I noticed that when tcc starts up and runs tcstart.* there was a pause in the output of the script
in the tcstart

I have the command

set /v <var>=<value>

in tcstart to set a global value while I am logged in

now I know the the "/v" options writes the info the the registry -- an had some guest that this could be
the bottle neck, so I then added

timer /1 on set /v <var>=<value>
timer /1 off

and depending on which computer I am using it seems that this command is taking anywhere form
10 to 50 seconds -- could this be that at start up other processes are competing for the
registry?

Thanks
 
I doubt it's competition for the registry. Windows should be able to handle that well. More likely is that the HKCU hive isn't available yet. And I reckon that's still very, very unlikely. Without access to HKCU, nothing in the StartUp folder would work very well. I have TCC20 run a login script via the StartUp folder. I put such a command in the login script and got this.
Code:
timer set /v foo=bar
Timer 1 on: 17:01:32
Timer 1 off: 17:01:32  Elapsed: 0:00:00.05
 
Hello -- thanks for the reply -- I too had the same command syntax and my output was --

Timer 1 off: 20:23:27 Elapsed: 0:00:45.49
Timer 1 off: 20:23:27 Elapsed: 0:00:00.00

I guess its my hardware -- it a tad old (:
 
Hello -- thanks for the reply -- I too had the same command syntax and my output was --

Timer 1 off: 20:23:27 Elapsed: 0:00:45.49
Timer 1 off: 20:23:27 Elapsed: 0:00:00.00

I guess its my hardware -- it a tad old (:

That's a bit strange result: there are only timers that are stopping. No "Timer 1 on"

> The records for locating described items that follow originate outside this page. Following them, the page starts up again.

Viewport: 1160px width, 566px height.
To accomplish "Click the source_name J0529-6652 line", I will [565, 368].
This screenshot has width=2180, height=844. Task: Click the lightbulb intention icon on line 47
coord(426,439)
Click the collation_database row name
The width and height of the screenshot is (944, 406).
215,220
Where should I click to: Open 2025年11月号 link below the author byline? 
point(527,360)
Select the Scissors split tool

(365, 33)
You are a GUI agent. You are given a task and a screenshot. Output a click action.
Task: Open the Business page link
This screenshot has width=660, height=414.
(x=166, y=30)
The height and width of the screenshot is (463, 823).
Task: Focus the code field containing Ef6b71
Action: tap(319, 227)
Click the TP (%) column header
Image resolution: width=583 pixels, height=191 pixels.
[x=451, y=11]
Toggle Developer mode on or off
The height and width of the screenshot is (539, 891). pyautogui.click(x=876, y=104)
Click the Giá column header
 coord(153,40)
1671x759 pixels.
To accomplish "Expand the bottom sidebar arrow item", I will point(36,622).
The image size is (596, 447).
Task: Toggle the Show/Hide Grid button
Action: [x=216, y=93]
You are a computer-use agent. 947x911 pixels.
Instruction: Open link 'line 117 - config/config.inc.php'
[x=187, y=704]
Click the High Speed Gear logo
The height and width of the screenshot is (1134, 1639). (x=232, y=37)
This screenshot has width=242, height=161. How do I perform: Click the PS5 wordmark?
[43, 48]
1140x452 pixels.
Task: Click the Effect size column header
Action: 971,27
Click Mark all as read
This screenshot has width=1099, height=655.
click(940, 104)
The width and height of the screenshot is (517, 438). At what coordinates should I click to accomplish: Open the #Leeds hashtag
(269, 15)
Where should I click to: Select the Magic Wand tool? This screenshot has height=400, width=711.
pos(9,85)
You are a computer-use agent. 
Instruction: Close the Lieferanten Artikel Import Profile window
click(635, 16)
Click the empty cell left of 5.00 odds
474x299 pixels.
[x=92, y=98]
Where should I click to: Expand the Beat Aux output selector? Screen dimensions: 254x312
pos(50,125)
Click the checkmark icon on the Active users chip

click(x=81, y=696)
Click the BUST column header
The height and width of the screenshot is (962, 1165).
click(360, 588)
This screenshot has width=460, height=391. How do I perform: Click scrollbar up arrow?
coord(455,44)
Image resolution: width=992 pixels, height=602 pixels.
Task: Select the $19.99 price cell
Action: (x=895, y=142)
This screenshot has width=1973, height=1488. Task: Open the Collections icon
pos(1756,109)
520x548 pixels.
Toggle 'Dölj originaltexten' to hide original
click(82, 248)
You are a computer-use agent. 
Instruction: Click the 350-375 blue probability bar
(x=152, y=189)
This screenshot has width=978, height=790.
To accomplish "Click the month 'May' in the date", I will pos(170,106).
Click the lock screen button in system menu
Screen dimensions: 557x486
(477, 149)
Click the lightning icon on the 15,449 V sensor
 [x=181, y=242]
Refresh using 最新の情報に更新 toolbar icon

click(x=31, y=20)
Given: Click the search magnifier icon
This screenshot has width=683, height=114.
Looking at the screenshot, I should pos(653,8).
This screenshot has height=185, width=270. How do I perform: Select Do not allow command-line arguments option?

If you replace your commands:
timer /1 on set /v <var>=<value>
timer /1 off


by this:
timer /3 set /v <var>=<value>

What is the result of the elapsed time of Timer 3?
(Using Timer /3 eliminates interference with other possible timer /1 instances you might have running already)


Other things you could test to narrow things down (what timer results do you get in the first 3 cases?):

- Exclude TCC from your startup and start TCC by hand 2 minutes after you logged on.
- Edit the TCC command in your startup and make it <path\to\tcc.exe /i.
(TCC.exe /i will skip loading aliasses, plugins, INI file, etcetera. It is the most minimal TCC )
- Or just rename your TCSTART so that TCC will not find it and can't use it.
- Post your TCSTART here.

P.S. What version of Take Command? What version of Windows?